What is being asked
Below are some records; repeat them all exactly, minus the pictures.

--*--

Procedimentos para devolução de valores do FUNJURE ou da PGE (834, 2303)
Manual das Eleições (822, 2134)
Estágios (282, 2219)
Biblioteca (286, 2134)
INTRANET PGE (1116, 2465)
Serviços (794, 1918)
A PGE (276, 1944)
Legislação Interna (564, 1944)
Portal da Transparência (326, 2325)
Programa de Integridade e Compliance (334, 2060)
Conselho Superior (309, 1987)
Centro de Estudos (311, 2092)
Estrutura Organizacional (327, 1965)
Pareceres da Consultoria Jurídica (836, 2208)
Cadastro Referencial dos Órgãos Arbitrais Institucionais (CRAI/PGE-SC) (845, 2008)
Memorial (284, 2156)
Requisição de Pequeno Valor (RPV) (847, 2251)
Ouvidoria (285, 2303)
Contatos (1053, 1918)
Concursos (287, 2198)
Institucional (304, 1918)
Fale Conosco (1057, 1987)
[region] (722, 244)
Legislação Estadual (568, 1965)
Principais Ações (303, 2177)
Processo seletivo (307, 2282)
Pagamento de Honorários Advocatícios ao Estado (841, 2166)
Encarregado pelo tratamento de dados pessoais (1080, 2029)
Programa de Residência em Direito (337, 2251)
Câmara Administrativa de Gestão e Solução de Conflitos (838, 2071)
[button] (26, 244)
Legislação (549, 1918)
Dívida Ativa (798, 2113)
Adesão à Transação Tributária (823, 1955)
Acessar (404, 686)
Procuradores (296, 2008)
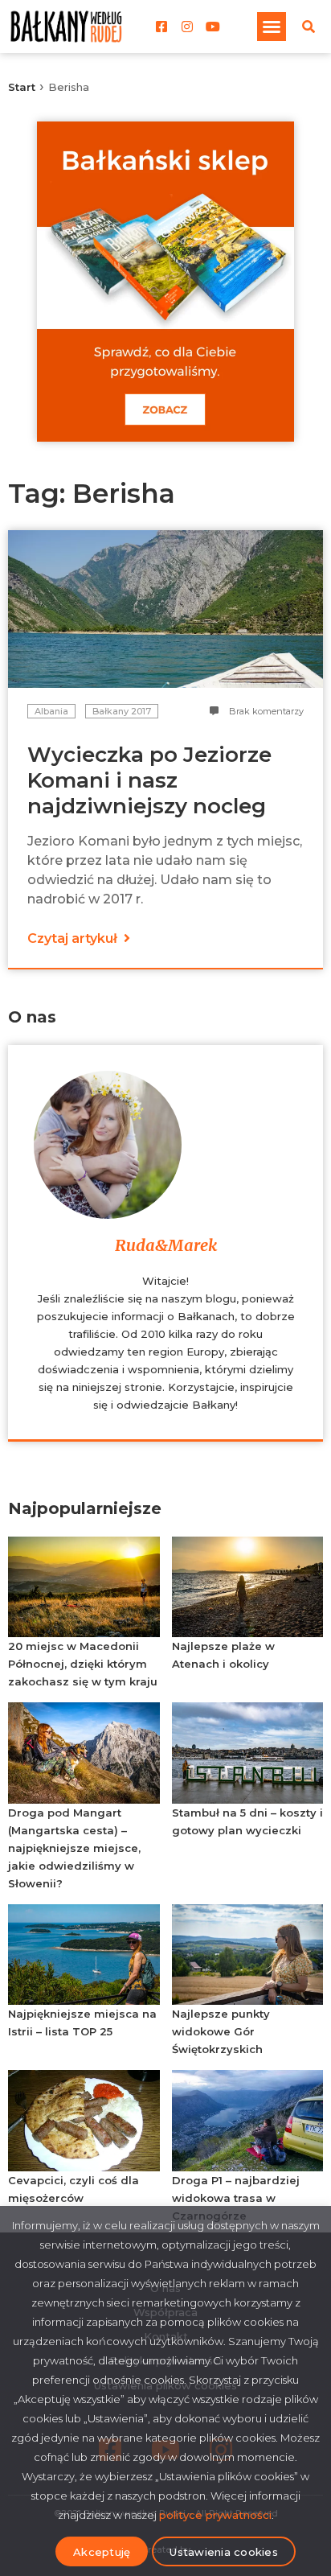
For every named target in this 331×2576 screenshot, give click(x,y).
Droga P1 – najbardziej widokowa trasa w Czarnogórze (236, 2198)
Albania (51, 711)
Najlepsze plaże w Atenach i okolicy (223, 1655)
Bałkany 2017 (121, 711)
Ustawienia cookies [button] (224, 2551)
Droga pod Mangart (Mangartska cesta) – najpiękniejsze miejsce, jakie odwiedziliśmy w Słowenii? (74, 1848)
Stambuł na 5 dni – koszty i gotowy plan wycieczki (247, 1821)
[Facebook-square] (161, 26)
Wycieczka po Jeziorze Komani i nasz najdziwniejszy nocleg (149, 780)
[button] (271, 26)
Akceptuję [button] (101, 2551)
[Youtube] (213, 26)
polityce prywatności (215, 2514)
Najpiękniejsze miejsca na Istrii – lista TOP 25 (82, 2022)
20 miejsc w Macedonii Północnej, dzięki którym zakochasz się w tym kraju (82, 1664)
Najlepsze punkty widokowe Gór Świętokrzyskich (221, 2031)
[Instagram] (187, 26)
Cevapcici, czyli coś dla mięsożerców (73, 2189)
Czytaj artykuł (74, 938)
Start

--*--

Solution to this exercise
Procedimentos para devolução de valores do FUNJURE ou da PGE (834, 2303)
Manual das Eleições (822, 2134)
Estágios (282, 2219)
Biblioteca (286, 2134)
INTRANET PGE (1116, 2465)
Serviços (794, 1918)
A PGE (276, 1944)
Legislação Interna (564, 1944)
Portal da Transparência (326, 2325)
Programa de Integridade e Compliance (334, 2060)
Conselho Superior (309, 1987)
Centro de Estudos (311, 2092)
Estrutura Organizacional (327, 1965)
Pareceres da Consultoria Jurídica (836, 2208)
Cadastro Referencial dos Órgãos Arbitrais Institucionais (CRAI/PGE-SC) (845, 2008)
Memorial (284, 2156)
Requisição de Pequeno Valor (RPV) (847, 2251)
Ouvidoria (285, 2303)
Contatos (1053, 1918)
Concursos (287, 2198)
Institucional (304, 1918)
Fale Conosco (1057, 1987)
[region] (722, 244)
Legislação Estadual (568, 1965)
Principais Ações (303, 2177)
Processo seletivo (307, 2282)
Pagamento de Honorários Advocatícios ao Estado (841, 2166)
Encarregado pelo tratamento de dados pessoais (1080, 2029)
Programa de Residência em Direito (337, 2251)
Câmara Administrativa de Gestão e Solução de Conflitos (838, 2071)
[button] (26, 244)
Legislação (549, 1918)
Dívida Ativa (798, 2113)
Adesão à Transação Tributária (823, 1955)
Acessar (404, 686)
Procuradores (296, 2008)
For every named target in this 331×2576 screenshot, give click(x,y).
Droga P1 – najbardziej widokowa trasa w Czarnogórze (236, 2198)
Albania (51, 711)
Najlepsze plaże w Atenach i okolicy (223, 1655)
Bałkany 2017 (121, 711)
Ustawienia cookies [button] (224, 2551)
Droga pod Mangart (Mangartska cesta) – najpiękniejsze miejsce, jakie odwiedziliśmy w Słowenii? (74, 1848)
Stambuł na 5 dni – koszty i gotowy plan wycieczki (247, 1821)
[Facebook-square] (161, 26)
Wycieczka po Jeziorze Komani i nasz najdziwniejszy nocleg (149, 780)
[button] (271, 26)
Akceptuję [button] (101, 2551)
[Youtube] (213, 26)
polityce prywatności (215, 2514)
Najpiękniejsze miejsca na Istrii – lista TOP 25 (82, 2022)
20 miejsc w Macedonii Północnej, dzięki którym zakochasz się w tym kraju (82, 1664)
Najlepsze punkty widokowe Gór Świętokrzyskich (221, 2031)
[Instagram] (187, 26)
Cevapcici, czyli coś dla mięsożerców (73, 2189)
Czytaj artykuł (74, 938)
Start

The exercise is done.